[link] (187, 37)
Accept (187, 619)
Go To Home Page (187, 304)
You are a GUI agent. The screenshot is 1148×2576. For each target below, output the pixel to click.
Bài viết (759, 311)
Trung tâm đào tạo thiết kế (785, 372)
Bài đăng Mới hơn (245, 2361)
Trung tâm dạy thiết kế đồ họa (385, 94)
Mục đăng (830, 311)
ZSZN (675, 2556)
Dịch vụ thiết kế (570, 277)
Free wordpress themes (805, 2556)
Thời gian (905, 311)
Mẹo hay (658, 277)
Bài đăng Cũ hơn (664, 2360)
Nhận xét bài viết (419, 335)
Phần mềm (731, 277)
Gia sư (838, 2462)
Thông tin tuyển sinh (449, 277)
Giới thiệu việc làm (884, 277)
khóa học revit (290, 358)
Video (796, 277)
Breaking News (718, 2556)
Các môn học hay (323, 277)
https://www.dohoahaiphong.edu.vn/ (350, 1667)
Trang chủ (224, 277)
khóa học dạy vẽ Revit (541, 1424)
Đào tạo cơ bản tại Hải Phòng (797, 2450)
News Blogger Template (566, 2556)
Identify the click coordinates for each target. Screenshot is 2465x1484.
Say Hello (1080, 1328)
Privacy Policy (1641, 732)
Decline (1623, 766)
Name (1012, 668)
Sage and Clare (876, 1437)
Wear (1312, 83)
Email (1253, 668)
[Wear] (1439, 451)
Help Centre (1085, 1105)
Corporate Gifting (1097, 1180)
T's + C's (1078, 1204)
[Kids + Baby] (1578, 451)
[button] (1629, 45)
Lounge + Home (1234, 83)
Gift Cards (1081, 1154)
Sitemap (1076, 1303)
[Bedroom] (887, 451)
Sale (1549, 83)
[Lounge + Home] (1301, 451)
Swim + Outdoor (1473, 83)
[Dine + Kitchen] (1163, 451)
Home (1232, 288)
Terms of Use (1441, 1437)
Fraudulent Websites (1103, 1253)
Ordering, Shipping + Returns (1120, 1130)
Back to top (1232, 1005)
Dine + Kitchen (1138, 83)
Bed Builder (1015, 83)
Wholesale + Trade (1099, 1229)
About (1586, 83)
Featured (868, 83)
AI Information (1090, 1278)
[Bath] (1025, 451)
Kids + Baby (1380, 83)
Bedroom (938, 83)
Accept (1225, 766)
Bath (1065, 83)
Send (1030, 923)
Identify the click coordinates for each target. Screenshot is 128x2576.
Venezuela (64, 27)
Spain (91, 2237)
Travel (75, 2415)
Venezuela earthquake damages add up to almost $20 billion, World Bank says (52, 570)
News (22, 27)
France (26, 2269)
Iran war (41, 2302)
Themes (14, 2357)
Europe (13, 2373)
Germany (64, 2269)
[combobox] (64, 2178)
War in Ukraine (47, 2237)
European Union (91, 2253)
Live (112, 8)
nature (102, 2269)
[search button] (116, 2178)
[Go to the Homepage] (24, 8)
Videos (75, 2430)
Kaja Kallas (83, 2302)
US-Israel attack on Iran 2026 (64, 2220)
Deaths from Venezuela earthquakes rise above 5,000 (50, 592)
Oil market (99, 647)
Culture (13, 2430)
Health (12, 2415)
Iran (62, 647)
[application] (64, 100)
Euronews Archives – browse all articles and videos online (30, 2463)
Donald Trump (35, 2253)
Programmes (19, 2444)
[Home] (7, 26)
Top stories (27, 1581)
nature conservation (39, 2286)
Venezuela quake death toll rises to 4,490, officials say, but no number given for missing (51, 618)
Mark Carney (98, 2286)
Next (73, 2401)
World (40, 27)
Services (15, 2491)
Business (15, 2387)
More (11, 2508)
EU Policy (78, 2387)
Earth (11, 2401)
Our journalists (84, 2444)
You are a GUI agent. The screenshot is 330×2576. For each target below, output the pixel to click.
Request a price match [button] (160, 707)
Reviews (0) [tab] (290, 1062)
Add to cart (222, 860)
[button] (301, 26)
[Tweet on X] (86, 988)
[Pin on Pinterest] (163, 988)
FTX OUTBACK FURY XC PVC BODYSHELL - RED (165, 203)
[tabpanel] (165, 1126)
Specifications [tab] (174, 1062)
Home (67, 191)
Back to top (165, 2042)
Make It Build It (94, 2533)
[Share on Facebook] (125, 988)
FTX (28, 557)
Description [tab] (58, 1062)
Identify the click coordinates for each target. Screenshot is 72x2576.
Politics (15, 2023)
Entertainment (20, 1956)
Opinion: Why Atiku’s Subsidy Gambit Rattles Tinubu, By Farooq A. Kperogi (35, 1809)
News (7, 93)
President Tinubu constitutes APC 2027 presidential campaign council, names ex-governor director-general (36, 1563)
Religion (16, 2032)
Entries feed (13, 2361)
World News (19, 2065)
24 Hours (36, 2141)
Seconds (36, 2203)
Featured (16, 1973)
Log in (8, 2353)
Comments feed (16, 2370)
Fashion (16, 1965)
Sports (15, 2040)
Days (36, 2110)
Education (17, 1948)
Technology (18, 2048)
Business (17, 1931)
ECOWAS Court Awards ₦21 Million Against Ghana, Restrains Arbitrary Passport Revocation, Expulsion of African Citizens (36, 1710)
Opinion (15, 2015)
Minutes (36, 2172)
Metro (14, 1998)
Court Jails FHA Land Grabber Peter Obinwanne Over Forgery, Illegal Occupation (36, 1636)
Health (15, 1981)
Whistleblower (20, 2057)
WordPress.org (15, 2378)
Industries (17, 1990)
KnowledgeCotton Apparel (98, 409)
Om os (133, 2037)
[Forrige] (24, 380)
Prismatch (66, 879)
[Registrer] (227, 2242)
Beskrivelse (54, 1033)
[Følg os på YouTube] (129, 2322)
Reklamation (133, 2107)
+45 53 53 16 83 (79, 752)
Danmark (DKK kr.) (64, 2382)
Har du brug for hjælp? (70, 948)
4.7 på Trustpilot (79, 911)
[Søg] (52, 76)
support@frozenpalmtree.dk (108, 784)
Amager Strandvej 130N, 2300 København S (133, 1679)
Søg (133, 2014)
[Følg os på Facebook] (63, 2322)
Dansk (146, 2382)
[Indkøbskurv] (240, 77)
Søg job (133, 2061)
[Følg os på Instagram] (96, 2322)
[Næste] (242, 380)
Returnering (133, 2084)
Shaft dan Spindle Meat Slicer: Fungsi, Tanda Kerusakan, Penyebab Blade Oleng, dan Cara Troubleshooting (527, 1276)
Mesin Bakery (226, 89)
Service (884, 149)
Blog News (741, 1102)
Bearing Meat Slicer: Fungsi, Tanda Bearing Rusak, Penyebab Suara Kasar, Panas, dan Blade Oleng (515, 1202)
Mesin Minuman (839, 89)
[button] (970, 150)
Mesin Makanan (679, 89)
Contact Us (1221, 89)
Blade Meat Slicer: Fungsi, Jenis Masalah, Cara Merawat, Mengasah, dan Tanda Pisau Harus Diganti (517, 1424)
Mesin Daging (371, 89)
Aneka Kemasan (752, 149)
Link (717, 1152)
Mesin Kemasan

-----

- The task -
State how many lines in the entries above include the word "Blade"; reply with the number alone.

- Answer box -
3